The worse stock market valuation of European banks compared to the US is due to the lower growth of the economy, but also uncertainties such as taxes. The diagnosis was made today by the vice president of the European Central Bank (ECB), Luis de Guindos, during the ABC and Deloitte financial conferences. “I think it has nothing to do with regulation. It has to do with the fact that in the United States growth is higher than in Europe and the markets discount that. Also because in Europe there is no real Banking Union and then there are other issues and uncertainties like taxes on profits,” he said.
When asked specifically about the tax that applies to Spanish banks and that the Government wants to extend, he recalled that the ECB’s position is “very clear”: “Taxes should not affect solvency or the granting of credit,” he indicated. .
He avoided going into a specific assessment of the reformulation of the Spanish rate with a “I don’t know what is going to happen”, but clarified that if there is a modification it will be analyzed by the ECB under the same criteria. “We will analyze it and always with the two considerations that are the guidelines,” he noted.
Guindos specified, however, that different countries have adopted some type of tax and “not all are identical”, considering that in Italy a figure has been adopted with a “more appropriate approach” to the ECB’s approach since it allows entities to reduce taxation, allocating funds to strengthen its solvency.
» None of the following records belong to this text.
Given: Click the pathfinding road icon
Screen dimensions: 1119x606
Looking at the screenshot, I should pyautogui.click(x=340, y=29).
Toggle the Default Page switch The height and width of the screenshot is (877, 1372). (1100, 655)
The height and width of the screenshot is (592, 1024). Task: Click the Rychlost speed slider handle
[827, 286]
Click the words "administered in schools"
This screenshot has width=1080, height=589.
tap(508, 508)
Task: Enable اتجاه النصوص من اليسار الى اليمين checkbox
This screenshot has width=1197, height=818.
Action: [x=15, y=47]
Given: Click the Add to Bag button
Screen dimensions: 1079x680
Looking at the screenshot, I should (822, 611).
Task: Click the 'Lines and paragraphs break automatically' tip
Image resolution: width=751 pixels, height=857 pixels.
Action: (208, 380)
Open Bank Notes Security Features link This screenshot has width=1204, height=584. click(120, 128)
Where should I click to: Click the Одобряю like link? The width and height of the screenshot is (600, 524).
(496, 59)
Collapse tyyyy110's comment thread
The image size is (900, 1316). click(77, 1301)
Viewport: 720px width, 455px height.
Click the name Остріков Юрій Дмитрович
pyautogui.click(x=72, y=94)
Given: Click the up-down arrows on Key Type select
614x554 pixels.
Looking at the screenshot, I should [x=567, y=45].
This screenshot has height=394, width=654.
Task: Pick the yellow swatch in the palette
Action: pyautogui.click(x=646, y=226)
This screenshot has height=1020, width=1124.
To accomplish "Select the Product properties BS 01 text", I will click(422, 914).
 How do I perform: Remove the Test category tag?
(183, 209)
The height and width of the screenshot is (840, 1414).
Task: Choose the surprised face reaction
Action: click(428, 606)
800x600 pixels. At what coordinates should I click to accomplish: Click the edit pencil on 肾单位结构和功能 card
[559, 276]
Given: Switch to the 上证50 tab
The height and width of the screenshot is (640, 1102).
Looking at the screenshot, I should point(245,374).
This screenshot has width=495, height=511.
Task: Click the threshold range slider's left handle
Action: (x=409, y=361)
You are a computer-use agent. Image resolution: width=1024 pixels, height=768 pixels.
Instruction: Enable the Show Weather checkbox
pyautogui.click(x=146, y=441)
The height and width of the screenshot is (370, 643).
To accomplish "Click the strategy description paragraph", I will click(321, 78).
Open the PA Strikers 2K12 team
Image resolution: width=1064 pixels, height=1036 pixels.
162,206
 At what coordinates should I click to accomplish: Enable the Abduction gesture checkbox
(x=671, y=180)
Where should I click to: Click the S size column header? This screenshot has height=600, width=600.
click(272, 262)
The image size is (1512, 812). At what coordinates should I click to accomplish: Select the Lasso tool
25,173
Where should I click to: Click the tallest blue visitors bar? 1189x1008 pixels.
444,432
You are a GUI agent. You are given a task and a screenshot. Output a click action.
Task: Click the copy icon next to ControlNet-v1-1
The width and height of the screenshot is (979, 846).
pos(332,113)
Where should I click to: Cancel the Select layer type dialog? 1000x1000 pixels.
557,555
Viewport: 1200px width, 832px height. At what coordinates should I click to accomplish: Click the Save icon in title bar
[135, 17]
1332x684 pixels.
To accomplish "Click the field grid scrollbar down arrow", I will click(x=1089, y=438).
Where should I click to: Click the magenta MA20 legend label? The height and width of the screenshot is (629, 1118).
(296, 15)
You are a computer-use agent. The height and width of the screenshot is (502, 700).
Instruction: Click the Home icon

In more economic matters and when questioned about Donald Trump’s victory in the United States, he warned about the risk of declaring a trade war that would end up “negatively affecting global growth and also affecting inflation” as happened in the 1930s.
“When you raise tariffs, the one opposite can react and you can get into a spiral that is not at all positive,” he said, being in any case cautious while waiting to see how the expected protectionist measures may or may not materialize.
Guindos pointed out two other factors to follow after the Republicans’ victory: their tax and immigration policies. He pointed out that the markets could react if the announced expansionary policy is applied given that the United States has a deficit of 6.5% and a public debt-to-GDP ratio close to 100%.
“If this expansionary policy is applied, the markets will immediately react and raise interest rates,” and “it will end up affecting the valuation of all assets sooner or later,” he said. Thirdly, he warned about the treatment of immigration in a country that, as in Spain, is a group that contributes with its activity and employment to economic growth.